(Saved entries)
======

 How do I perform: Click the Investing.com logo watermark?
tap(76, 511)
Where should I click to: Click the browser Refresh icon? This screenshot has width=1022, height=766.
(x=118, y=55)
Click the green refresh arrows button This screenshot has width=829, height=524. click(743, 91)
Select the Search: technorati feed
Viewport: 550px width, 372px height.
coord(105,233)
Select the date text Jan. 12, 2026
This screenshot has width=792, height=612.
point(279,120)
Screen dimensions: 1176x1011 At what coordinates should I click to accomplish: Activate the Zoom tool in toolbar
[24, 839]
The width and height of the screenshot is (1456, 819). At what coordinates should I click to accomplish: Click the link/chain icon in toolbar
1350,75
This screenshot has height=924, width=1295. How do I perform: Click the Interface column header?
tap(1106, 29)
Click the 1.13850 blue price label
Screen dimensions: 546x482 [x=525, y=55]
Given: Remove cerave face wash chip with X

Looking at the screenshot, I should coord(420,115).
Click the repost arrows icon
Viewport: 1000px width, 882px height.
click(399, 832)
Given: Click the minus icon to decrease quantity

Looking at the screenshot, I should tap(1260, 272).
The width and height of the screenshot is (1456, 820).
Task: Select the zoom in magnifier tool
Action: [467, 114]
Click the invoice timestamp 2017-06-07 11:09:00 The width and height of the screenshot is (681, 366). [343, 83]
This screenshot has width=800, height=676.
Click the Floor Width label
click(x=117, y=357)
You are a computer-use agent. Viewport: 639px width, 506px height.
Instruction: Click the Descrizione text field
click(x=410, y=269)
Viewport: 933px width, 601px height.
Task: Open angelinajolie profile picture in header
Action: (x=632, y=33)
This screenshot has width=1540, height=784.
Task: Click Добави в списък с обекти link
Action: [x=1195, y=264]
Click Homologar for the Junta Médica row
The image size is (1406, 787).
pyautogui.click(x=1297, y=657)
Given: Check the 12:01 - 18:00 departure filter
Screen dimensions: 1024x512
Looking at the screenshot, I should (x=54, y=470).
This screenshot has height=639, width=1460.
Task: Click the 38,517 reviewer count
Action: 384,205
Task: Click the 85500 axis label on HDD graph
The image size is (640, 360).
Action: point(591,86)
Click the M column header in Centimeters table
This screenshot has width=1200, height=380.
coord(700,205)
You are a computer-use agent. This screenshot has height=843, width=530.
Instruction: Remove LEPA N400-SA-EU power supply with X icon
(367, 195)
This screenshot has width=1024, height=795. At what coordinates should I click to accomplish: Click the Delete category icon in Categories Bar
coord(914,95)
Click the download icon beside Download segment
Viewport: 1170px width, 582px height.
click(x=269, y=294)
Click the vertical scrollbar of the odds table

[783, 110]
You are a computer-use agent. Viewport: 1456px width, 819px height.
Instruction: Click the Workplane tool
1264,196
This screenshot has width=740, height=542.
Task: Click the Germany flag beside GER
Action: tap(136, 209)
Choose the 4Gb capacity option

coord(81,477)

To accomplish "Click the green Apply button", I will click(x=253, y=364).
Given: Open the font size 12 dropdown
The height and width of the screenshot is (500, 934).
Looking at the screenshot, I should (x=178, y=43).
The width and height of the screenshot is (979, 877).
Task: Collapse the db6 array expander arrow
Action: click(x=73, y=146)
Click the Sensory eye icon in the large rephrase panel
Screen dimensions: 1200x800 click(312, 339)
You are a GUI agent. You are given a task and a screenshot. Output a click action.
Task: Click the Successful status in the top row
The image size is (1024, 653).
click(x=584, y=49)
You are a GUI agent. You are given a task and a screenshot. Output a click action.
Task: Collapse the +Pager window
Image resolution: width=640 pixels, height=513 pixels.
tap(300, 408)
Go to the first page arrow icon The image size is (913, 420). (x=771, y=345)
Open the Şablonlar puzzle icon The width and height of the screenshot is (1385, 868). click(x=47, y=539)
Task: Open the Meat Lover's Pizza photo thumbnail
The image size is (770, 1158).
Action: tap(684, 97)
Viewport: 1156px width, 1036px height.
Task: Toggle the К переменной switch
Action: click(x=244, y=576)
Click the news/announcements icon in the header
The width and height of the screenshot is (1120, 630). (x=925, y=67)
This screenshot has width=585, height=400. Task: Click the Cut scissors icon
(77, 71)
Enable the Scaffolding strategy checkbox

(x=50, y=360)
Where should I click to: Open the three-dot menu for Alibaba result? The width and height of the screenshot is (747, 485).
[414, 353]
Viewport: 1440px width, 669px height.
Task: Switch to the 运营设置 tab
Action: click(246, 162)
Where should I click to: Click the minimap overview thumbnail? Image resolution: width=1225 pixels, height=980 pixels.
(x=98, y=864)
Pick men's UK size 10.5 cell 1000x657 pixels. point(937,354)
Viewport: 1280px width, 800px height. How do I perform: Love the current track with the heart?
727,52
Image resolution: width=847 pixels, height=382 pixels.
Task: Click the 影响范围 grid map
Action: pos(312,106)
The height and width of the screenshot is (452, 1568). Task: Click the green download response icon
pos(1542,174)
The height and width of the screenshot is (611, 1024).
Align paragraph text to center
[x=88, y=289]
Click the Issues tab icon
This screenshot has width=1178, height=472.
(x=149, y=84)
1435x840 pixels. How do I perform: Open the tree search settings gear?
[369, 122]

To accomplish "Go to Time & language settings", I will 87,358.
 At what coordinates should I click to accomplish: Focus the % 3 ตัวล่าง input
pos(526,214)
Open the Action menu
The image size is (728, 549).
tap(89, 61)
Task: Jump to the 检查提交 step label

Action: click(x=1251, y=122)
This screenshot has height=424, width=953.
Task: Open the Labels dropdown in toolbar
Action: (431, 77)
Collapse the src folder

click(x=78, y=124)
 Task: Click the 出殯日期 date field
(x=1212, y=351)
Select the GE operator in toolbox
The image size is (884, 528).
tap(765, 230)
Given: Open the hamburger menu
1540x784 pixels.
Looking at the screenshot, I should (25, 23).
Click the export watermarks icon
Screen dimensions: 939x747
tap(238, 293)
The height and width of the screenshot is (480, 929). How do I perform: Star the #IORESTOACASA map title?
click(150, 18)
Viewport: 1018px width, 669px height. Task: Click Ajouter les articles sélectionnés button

======

WHAT THE EXERCISE ASKS: Only lines containing the string "computer" are needed. Pull each of them out of the records above.

ANSWER:
You are a computer-use agent. Viewport: 639px width, 506px height.
You are a computer-use agent. This screenshot has height=843, width=530.
You are a computer-use agent. Viewport: 1456px width, 819px height.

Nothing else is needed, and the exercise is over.